The Environmental Protection Agency (EPA) has published a report which is extremely critical of the ESB Network's failure to report the leaking of large quantities of oil from underground cables over a prolonged period of time.
The report examined the leaking of oil from fluid filled underground electricity cables by the ESB Networks.
The cable leaks were highlighted in an RTÉ Investigates programme 'The ESB Leaks', which was broadcast on 5 June 2019.
The EPA report states that the "scale of the leaks from fluid filled cables has consistently exceeded the annual targets set by ESB Networks", and that the fluid filled cables need to be decommissioned "within as short a time as possible to minimise the environmental impact".
Fluid filled cables were installed for the transmission of electricity until the mid-1980's. Approximately 177km of fluid filled cables remain in service in Ireland under the control of ESB Networks.
The public disclosures of these leaks were first revealed in the RTÉ Investigates documentary. In the programme ESB Manager, Seamus O'Loughlin, described the scale of these leaks. He had previously made a protected disclosure to the Department of Communications, Climate Action and Environment on this matter, outlining the decades-long period the leaks had continued.
The EPA has confirmed that, contrary to claims by the ESB, the oil leaking from the cables is hazardous. In July 2019, the ESB Networks told the Oireachtas Committee on Communication, Climate Action and Environment that the oil "is readily biodegradable".
However, the EPA found that the oil is often a combination of fluid which "is not readily biodegradable in the environment" and that "such a mixture must be classified as hazardous."
The RTÉ Investigates programme and Seamus O'Loughlin's protected disclosures led to Oireachtas committee hearings into the leaks and the EPA investigation.

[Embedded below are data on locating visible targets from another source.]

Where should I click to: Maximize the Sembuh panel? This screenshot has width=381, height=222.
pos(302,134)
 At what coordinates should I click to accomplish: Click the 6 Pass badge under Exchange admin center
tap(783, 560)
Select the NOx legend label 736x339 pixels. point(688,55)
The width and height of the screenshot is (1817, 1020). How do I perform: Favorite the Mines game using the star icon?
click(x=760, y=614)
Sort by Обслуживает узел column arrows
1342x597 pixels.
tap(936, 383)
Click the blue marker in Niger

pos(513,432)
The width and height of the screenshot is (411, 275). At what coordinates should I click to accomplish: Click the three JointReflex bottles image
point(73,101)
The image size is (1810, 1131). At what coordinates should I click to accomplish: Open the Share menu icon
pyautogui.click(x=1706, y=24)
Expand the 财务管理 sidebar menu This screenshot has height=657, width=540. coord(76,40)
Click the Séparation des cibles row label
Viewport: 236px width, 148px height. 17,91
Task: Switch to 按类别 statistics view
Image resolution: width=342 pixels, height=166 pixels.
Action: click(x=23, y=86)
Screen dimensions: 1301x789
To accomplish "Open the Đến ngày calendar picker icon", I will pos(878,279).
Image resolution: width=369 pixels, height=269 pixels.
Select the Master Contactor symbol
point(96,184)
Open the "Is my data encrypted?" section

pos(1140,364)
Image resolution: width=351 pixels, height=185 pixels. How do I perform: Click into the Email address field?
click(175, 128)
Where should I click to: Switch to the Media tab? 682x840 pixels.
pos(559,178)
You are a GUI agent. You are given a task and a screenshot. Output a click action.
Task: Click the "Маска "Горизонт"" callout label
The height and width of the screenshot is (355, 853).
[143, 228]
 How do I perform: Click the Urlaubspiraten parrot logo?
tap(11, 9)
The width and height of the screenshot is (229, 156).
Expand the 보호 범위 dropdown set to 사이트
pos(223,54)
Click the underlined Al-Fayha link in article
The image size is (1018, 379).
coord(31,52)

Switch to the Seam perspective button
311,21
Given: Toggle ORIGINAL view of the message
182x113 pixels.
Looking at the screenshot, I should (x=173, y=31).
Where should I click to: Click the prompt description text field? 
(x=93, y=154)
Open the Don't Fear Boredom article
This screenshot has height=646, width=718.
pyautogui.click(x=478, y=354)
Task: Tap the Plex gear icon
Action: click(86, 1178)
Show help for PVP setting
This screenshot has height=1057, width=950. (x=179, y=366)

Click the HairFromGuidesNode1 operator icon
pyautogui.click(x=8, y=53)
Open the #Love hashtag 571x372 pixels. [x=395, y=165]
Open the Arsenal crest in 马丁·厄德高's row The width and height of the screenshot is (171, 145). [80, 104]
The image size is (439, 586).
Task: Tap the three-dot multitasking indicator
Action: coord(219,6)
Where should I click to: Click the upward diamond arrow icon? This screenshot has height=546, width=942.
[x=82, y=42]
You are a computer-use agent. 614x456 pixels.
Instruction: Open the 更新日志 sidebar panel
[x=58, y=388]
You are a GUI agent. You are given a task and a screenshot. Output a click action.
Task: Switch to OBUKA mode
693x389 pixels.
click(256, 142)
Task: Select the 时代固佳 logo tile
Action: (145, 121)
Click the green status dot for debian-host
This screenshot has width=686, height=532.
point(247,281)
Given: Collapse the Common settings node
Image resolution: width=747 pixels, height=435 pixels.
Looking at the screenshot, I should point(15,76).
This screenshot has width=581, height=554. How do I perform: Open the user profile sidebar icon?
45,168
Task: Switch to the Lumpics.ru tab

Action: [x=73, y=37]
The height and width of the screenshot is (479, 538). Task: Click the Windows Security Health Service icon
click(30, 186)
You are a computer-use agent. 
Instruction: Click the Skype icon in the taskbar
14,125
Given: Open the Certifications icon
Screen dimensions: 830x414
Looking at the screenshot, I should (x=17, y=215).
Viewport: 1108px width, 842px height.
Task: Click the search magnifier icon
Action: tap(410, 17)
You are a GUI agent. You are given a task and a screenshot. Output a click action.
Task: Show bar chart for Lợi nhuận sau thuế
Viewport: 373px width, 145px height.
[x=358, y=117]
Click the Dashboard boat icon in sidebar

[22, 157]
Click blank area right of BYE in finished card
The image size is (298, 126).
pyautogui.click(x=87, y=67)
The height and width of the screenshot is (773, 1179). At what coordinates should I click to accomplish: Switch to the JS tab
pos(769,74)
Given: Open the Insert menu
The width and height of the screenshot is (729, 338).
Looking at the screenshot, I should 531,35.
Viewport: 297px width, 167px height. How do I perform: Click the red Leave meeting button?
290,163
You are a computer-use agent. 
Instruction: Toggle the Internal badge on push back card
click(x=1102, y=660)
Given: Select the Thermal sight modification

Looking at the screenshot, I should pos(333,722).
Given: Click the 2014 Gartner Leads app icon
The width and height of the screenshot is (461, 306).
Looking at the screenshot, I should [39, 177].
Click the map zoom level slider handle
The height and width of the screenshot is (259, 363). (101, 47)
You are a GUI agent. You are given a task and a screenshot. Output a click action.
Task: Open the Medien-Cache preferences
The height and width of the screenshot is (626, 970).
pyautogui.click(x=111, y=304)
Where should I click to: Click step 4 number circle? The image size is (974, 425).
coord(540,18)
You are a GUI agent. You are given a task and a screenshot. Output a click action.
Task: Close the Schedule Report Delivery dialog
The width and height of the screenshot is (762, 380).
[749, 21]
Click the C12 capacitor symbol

The EPA has now confirmed that prior to June 2019, the "ESB Networks failed in the case of 48 leaks to notify Local Authorities, in accordance with Section 14(1) of the Local Government".
In addition, ESB Networks failed to screen the impact of fluid leaks, which occurred since 1st April 2009, until after June 2019.
The EPA report states that it is now for the relevant local authorities to establish if a prosecution under Section 14 of the Local Government (Water Pollution) Act 1977 would be successful, appropriate or necessary.
In preparing this report, the EPA sought detailed information from ESB Networks, the whistleblower Seamus O'Loughlin and numerous other state authorities.
The EPA report concluded there were 68 'historic' leaks between 1993 and June 2019 and a further 7 'current and new' leaks since June 2019. The locations and scale of each leak has been identified by ESB Networks and they are now undertaking site specific investigations of each episode.
ESB Networks has established two protocols since June 2019 to deal with historic and future leaks. The EPA is satisfied with the approach and protocols now being implemented by ESB Networks to assess each leak and to engage with the relevant Local authorities.
The EPA acknowledges that decommissioning of fluid filled cables can be a challenging process. but considers fluid filled cables that have a high occurrence of leakage and are in proximity to sensitive receptors should be prioritised for decommissioning.